● **Records for the task**:
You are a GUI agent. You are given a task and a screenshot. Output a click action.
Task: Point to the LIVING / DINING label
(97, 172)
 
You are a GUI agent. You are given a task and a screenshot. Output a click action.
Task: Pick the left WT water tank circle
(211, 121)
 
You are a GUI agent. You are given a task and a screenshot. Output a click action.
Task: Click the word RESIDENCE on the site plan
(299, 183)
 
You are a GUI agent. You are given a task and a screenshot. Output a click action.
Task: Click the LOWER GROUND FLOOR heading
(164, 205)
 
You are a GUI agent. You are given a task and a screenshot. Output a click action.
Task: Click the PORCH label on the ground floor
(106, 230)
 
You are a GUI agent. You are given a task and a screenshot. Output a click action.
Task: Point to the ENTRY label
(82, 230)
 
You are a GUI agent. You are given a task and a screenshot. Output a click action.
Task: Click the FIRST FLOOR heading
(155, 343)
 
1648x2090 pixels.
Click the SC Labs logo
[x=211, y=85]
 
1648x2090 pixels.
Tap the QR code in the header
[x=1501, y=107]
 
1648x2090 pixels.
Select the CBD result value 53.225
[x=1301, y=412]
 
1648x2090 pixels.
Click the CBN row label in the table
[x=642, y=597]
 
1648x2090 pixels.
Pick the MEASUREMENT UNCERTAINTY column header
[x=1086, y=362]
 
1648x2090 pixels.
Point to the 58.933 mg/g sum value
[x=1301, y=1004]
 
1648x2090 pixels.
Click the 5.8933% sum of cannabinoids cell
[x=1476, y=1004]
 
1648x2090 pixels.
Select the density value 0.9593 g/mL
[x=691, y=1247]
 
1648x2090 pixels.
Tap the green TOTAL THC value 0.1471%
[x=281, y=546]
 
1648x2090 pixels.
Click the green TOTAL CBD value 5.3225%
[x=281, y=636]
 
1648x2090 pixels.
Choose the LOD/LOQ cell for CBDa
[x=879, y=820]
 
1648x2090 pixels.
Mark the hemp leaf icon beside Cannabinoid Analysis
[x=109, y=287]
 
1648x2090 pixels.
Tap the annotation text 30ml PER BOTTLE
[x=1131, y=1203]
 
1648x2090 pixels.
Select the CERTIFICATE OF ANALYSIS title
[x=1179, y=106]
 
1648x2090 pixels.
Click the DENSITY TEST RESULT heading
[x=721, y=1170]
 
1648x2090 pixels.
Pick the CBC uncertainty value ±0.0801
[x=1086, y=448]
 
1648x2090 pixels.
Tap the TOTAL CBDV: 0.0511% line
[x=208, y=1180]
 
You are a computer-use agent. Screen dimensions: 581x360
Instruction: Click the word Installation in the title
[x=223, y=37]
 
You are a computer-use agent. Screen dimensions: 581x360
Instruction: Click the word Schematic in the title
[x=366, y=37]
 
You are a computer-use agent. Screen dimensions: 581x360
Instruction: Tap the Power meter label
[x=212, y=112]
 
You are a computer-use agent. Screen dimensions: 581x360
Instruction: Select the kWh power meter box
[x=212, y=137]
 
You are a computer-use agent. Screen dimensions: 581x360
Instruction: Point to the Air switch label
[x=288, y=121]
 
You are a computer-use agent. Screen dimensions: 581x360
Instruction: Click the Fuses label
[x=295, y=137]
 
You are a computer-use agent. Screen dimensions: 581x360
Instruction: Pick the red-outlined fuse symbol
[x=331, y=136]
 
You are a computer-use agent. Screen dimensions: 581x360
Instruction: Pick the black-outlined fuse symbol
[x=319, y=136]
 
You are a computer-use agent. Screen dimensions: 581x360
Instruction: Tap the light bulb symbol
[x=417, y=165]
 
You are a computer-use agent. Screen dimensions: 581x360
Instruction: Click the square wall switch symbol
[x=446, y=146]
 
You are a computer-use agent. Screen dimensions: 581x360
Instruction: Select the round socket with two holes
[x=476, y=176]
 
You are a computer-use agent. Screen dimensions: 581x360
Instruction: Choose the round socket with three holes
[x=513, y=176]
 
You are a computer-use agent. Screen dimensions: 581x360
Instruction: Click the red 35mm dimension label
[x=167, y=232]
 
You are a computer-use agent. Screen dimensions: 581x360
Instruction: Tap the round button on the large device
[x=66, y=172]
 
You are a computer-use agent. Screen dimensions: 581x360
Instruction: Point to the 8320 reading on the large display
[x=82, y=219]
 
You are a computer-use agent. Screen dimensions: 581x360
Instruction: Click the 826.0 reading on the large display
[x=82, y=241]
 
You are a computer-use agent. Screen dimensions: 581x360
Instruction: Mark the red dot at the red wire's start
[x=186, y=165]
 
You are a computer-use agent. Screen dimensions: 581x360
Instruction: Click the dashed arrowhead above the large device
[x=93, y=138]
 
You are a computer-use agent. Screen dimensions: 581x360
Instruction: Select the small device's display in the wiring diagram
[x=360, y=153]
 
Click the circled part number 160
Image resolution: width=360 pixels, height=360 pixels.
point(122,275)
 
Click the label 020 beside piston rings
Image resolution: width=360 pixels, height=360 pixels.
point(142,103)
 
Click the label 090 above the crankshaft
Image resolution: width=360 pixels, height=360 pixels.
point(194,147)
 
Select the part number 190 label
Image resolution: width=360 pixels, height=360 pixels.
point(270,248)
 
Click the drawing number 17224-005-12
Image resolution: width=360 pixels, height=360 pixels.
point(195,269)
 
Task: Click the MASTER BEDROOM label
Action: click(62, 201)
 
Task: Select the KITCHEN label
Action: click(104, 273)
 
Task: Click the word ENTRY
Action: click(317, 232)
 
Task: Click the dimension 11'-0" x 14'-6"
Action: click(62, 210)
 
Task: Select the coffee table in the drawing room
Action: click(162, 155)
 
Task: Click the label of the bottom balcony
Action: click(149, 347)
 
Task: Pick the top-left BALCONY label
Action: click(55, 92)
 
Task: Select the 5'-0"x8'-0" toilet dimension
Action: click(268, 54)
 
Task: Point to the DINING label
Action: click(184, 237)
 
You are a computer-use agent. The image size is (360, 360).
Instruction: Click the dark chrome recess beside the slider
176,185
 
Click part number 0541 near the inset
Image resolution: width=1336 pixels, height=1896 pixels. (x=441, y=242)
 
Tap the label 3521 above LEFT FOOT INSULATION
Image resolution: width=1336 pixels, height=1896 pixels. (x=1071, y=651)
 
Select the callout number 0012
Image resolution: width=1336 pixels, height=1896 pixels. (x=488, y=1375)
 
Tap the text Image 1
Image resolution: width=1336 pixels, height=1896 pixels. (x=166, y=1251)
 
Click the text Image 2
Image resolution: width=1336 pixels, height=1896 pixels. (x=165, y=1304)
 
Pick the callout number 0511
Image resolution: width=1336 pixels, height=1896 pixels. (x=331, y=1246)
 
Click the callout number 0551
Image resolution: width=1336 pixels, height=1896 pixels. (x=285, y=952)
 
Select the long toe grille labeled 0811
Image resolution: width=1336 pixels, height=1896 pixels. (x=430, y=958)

● **Task statement**:
Display each line in the rows above that contains the word "title", treating uppercase and lowercase letters as distinct.

● **Result for this exercise**:
Select the CERTIFICATE OF ANALYSIS title
Instruction: Click the word Installation in the title
Instruction: Click the word Schematic in the title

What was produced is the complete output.